Trading expert Autumn Riley has identified the $136-$148 range as a potential reaccumulation point. This area has historically attracted strong institutional buying interest, which could signal an opportunity for investors with a long-term outlook.
#Solana is down over 25% from the $206 level, but this might just be the setup smart money waits for.
It’s now entering a high-interest area: $136–$148.
Patience here could pay off big. pic.twitter.com/cEC0RTgOKp
— Autumn Riley (@Autumn_Rileyy) August 3, 2025
Models from Perplexity AI suggest SOL might stabilize in the $162-$165 range throughout most of August. A possible near-term rally to $172-$175 could develop if trading volume increases and market sentiment improves.
Technical Analysis Points to Consolidation
Currently, SOL is oscillating around a demand spot with technical indicators showing mixed signals. Both RSI and MACD indicators remain in neutral territory, suggesting either a potential rebound or continued selling pressure depending on upcoming catalysts.
The cryptocurrency has formed a bullish trend line with support at $165 on the hourly chart. SOL is now trading above both $162 and the 100-hour simple moving average, which some technical analysts view as a positive sign.

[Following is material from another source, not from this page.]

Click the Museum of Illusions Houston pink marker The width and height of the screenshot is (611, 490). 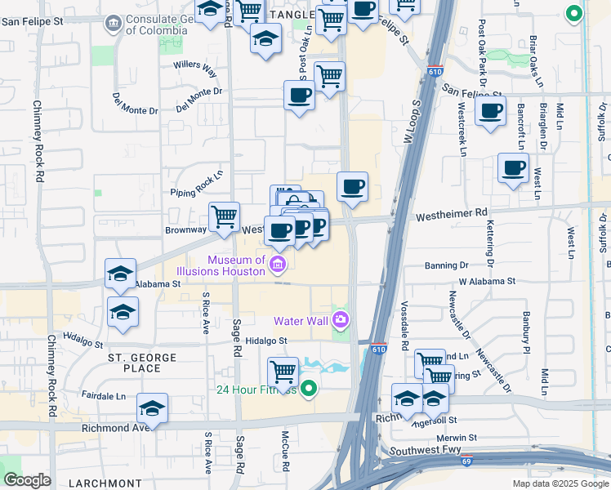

On the upside, SOL faces resistance near the $170 level, followed by a more substantial barrier at $172. Breaking above these levels could open the path toward $180, which represents a major resistance zone.
If SOL successfully clears the $180 resistance, it could trigger another steady increase toward the $192 level and potentially beyond.
Key Support and Resistance Levels
Several critical support zones have been identified that could determine SOL’s price trajectory in the coming weeks. These include $160, $140-$136, and $120, with the latter considered a strong support point.
If bearish momentum continues and SOL fails to hold support at $160, a drop to $140 appears likely. Many experts believe this level would attract “smart money” accumulation. However, if the price falls to $136, the pullback could extend to $120.
On the resistance side, the key levels to watch are $172, $180-$185, and the psychological $200 mark. Only a convergence of positive catalysts – such as favorable macroeconomic data or increasing decentralized application usage – would likely propel SOL back to its recent highs.
Despite the current downtrend, Solana’s long-term fundamentals remain strong. Many market observers predict that the asset could return to the $200-$300 range later in 2025, provided there is continued growth in network usage, developer engagement, and institutional investment.
Some of the more optimistic forecasts suggest SOL could reach as high as $500, though such projections depend heavily on positive market conditions and broader cryptocurrency adoption.
For now, SOL’s price action will be largely dictated by institutional flows, macroeconomic trends, developer activity, and on-chain data. The coming weeks will be crucial in determining whether Solana can regain its upward momentum or if further correction is in store.